Work order ::
Each line of the data below that includes the string "computer" must be copied.

Data to process ::
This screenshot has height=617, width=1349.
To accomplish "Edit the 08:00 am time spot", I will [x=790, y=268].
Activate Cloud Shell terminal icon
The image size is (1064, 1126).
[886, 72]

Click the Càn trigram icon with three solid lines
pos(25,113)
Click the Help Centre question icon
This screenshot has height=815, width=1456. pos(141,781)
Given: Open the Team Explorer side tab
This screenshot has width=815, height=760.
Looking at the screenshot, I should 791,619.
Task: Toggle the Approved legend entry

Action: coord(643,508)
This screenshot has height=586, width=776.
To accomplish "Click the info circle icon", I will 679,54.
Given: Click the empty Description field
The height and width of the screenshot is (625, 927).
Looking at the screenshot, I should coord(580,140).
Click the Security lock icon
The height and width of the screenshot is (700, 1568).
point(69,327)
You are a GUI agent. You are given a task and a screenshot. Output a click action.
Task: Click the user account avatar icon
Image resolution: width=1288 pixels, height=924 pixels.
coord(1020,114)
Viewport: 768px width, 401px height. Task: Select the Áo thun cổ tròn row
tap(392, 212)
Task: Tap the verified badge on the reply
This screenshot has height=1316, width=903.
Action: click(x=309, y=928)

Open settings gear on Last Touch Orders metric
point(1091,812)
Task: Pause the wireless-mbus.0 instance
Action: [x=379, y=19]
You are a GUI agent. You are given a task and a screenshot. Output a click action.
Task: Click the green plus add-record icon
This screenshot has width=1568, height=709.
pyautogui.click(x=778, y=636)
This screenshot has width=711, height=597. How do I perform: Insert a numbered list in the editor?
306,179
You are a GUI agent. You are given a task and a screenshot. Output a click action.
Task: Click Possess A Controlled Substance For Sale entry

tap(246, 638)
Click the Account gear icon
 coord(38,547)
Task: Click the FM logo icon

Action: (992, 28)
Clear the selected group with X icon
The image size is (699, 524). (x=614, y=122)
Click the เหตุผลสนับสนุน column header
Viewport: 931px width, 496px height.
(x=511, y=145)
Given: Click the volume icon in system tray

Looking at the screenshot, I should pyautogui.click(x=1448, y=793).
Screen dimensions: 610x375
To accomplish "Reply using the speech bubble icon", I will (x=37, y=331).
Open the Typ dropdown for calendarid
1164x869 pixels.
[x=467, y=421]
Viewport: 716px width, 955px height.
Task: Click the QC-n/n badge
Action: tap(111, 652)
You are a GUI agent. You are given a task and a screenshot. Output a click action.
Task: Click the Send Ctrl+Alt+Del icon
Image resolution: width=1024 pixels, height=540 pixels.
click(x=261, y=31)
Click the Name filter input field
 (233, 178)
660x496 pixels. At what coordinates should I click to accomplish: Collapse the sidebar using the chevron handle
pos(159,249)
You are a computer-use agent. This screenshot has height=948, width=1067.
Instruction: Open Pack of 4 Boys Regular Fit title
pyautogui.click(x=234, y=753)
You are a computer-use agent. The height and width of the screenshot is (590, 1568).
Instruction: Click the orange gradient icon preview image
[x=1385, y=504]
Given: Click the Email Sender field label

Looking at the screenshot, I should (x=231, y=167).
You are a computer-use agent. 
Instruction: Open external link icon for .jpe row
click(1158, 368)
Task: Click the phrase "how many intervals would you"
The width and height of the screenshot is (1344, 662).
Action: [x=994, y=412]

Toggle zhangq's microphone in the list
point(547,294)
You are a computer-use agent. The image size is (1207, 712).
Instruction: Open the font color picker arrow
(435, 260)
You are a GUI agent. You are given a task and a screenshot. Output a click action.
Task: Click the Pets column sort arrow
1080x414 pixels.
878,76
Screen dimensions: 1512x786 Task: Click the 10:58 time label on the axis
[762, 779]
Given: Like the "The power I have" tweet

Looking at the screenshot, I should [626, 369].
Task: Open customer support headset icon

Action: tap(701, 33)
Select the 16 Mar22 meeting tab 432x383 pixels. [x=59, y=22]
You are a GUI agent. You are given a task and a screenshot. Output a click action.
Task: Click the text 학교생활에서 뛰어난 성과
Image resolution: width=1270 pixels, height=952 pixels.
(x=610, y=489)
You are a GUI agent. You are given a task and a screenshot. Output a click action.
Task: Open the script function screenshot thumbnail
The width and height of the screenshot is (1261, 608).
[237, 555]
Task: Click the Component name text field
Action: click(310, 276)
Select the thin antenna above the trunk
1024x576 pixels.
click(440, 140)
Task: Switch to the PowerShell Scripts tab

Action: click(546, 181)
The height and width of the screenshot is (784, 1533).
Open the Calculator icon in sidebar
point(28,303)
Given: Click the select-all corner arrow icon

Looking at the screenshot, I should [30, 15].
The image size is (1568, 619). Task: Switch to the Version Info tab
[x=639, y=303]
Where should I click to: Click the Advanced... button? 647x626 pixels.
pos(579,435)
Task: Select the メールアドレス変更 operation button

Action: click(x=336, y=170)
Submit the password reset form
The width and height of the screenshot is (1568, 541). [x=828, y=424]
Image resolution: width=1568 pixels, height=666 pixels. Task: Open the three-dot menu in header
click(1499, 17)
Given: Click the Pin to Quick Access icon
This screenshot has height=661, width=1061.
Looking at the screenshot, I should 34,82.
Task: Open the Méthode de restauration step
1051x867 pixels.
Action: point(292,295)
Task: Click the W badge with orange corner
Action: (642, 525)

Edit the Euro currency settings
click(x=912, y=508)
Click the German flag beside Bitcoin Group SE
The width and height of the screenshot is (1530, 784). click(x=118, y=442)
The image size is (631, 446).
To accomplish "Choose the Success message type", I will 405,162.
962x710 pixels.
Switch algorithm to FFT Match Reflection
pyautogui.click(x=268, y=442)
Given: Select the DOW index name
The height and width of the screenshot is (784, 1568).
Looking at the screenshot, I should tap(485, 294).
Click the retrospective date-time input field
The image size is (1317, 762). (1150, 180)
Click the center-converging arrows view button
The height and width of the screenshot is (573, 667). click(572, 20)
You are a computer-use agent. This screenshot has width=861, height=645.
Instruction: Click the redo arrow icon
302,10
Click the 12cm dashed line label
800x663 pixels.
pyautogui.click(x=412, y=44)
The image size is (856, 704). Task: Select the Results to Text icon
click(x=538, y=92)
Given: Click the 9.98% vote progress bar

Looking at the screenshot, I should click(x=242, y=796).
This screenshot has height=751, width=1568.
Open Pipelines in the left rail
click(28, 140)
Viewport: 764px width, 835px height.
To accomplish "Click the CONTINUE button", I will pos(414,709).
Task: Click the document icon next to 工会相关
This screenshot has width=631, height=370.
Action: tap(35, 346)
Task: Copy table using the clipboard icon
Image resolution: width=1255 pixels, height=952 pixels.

Expected answer ::
You are a computer-use agent. This screenshot has height=948, width=1067.
You are a computer-use agent. The height and width of the screenshot is (590, 1568).
You are a computer-use agent. 
You are a computer-use agent. The image size is (1207, 712).
You are a computer-use agent. This screenshot has width=861, height=645.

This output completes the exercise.